Google on Tuesday introduced Gemini 2.5 Pro, a next-generation AI model that the company says represents its most intelligent system to date, featuring embedded reasoning capabilities and performance improvements across key AI benchmarks. The new model is being rolled out through Google AI Studio and the Gemini app for Gemini Advanced subscribers.

Described by Google as a "thinking model," Gemini 2.5 Pro is designed to pause and evaluate before generating responses. It's the company's latest move in the escalating AI race following the September 2024 launch of OpenAI's first reasoning model, "o1," which triggered an industry-wide push toward more analytical and context-aware systems.

Google stated it is "building these thinking capabilities directly into all of [its] models" to allow them to "handle more complex problems and support even more capable, context-aware agents."

Gemini 2.5 Pro, codenamed "nebula," is the first in a new line of AI models engineered to handle complex reasoning tasks, including agentic code generation, multimodal input comprehension, and long-context information synthesis.

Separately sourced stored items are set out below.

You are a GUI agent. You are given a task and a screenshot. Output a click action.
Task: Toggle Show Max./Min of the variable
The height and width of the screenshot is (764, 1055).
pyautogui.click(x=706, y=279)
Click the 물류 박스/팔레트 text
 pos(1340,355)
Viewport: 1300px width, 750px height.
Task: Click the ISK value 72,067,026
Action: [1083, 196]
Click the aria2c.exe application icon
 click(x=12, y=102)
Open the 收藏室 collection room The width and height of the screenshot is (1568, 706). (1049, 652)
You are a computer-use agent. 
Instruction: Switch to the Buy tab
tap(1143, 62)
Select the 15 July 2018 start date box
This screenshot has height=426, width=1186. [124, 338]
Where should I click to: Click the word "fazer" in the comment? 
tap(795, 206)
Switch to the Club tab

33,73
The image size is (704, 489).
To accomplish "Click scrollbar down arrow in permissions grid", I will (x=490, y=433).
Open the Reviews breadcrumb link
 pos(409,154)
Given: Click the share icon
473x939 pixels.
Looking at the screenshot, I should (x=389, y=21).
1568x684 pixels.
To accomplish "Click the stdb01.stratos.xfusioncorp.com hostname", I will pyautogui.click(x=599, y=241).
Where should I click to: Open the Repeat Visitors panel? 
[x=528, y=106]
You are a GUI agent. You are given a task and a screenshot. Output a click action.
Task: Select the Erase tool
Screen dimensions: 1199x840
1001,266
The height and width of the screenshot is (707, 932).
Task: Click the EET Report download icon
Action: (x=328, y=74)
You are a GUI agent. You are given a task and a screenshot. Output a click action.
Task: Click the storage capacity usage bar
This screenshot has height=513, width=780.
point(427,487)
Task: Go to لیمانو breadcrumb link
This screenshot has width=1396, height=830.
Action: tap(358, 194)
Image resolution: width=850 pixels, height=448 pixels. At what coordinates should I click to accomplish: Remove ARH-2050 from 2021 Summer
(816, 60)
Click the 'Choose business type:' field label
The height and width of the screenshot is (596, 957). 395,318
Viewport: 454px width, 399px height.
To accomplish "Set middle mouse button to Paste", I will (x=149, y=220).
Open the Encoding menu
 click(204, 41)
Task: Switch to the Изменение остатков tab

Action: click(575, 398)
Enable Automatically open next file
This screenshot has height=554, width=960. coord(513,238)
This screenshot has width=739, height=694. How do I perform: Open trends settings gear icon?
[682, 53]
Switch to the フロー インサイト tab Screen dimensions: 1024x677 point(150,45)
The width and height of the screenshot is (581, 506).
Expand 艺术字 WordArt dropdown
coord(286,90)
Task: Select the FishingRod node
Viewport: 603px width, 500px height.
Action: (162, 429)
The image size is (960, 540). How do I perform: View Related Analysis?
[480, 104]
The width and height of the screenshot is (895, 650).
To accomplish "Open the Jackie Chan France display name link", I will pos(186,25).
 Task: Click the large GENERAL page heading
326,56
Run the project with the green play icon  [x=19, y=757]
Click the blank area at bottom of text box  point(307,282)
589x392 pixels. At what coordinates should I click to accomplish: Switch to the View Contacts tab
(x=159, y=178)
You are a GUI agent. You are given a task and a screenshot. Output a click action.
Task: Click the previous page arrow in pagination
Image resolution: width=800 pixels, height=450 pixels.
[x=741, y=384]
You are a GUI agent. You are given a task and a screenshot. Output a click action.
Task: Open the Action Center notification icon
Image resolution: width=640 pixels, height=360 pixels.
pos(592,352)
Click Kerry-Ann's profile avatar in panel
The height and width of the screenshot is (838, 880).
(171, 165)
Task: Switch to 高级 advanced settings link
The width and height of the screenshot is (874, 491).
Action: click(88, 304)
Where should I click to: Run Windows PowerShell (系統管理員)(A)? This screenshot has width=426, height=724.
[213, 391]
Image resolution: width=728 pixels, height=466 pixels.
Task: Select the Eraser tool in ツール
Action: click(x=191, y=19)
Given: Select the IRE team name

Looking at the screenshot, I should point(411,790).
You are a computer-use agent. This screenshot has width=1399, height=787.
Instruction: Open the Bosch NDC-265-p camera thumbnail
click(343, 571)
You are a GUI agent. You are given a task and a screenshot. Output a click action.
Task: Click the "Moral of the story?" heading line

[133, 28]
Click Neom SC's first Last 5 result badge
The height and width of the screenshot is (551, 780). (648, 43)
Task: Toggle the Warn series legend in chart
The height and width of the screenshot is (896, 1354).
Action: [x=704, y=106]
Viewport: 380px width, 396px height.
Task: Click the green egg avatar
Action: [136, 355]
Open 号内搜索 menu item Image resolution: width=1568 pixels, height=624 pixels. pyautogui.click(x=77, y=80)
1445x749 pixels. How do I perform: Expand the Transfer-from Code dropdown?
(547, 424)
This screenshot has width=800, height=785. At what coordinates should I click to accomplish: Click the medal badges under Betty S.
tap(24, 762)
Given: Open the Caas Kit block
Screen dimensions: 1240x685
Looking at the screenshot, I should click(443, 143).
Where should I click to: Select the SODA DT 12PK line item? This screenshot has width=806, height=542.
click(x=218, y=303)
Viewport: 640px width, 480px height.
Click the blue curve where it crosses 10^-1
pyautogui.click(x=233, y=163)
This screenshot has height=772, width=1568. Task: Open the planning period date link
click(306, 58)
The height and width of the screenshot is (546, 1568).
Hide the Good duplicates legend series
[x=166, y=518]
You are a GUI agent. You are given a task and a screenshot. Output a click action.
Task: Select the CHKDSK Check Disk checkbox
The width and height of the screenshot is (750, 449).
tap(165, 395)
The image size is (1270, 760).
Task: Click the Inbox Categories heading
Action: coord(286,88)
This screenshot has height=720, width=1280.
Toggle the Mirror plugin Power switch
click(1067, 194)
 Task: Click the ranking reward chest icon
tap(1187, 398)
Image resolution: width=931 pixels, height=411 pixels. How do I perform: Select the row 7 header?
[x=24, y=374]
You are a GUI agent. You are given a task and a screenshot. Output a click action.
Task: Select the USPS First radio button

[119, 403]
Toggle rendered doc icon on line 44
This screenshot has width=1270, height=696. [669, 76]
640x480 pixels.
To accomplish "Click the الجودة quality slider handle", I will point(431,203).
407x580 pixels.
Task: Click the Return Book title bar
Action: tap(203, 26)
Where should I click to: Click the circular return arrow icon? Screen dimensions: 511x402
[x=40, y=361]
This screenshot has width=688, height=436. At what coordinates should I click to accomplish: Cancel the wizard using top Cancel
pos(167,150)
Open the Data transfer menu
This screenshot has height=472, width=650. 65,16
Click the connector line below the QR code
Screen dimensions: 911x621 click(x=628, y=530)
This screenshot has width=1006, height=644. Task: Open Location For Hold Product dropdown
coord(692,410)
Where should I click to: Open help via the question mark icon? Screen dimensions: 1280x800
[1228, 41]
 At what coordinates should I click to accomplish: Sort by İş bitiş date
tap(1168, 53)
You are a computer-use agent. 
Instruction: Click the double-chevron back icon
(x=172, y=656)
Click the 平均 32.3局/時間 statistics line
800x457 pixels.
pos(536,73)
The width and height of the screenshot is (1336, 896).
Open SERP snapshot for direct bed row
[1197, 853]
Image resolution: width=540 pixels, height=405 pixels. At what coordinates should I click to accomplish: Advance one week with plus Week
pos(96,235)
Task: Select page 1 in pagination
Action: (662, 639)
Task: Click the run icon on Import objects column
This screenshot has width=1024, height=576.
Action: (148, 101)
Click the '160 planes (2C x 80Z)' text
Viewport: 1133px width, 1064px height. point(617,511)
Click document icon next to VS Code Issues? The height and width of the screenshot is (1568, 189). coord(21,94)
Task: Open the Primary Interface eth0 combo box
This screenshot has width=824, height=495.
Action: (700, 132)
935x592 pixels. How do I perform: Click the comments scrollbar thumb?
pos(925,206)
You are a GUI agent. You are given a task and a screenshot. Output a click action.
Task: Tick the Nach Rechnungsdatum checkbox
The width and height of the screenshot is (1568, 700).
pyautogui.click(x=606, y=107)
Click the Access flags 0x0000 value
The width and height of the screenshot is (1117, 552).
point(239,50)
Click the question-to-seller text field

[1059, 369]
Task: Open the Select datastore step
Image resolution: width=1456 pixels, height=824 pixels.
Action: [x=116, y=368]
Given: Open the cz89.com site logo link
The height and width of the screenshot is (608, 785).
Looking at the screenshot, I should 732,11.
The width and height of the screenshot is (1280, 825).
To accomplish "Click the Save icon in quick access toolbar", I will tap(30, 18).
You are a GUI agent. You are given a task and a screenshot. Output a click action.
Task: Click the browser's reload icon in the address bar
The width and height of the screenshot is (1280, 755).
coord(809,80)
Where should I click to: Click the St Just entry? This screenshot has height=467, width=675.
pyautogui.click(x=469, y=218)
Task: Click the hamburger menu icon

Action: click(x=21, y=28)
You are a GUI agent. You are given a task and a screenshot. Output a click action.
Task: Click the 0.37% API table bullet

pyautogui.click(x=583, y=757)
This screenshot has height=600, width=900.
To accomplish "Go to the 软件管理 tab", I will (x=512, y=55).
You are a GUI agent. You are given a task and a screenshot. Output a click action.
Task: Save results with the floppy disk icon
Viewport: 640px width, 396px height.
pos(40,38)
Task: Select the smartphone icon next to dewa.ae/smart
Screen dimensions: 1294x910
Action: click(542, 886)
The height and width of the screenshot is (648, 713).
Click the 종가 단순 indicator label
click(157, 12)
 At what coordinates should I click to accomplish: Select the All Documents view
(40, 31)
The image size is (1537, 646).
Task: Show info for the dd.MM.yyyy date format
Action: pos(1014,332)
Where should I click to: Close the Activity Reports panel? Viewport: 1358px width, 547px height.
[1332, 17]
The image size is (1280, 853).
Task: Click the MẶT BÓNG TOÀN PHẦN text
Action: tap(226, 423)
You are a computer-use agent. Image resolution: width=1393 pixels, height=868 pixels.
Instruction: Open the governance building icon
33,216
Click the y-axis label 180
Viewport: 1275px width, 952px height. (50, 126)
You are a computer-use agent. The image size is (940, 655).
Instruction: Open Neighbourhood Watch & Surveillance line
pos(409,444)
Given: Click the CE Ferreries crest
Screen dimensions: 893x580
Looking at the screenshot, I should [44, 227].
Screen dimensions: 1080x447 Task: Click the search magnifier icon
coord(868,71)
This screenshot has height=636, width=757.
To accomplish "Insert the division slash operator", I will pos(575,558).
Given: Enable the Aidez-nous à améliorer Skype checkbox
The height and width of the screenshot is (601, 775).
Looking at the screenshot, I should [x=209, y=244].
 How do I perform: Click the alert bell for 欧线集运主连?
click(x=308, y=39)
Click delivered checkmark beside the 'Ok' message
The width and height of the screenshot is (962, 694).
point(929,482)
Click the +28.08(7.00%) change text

According to Google, the model integrates a significantly improved base architecture with advanced post-training techniques, enabling it to outperform earlier Gemini versions and some leading competitors.

Key performance metrics reported by Google include:

  • Aider Polyglot (code editing benchmark): 68.6%, ahead of OpenAI, Anthropic, and DeepSeek
  • SWE-Bench Verified (agentic software development): 63.8%, beating OpenAI's o3-mini and DeepSeek R1 but trailing Anthropic's Claude 3.7 Sonnet at 70.3%
  • Humanity's Last Exam (multimodal reasoning test): 18.8% without tool use, surpassing most flagship models

"2.5 Pro excels at creating visually compelling web apps and agentic code applications, along with code transformation and editing," Google said. The model also tops the LMArena leaderboard, which evaluates AI outputs based on human preferences, and leads in scientific benchmarks like GPQA Diamond and AIME 2025 without the use of cost-heavy inference tricks such as majority voting.

The rollout underscores Google's focus on developing AI agents-autonomous systems capable of executing tasks with minimal human input. Reasoning, which encompasses logic, contextual analysis, and decision-making, is seen by many in the industry as the foundational layer for such agents.

Gemini 2.5 Pro ships with a 1 million token context window-roughly the equivalent of 750,000 words-and Google says it will soon support inputs up to 2 million tokens. This extended memory allows the model to process complex documents, software repositories, and multimedia inputs including text, images, video, audio, and code.

Gemini 2.5 Pro replaces last month's 2.0 Pro (experimental) in the Gemini app, where users can now activate a "Show thinking" mode to observe the model's reasoning process. In addition to supporting @Gmail, @YouTube, and file uploads, it is expected to be integrated into Google's Vertex AI platform in the coming weeks.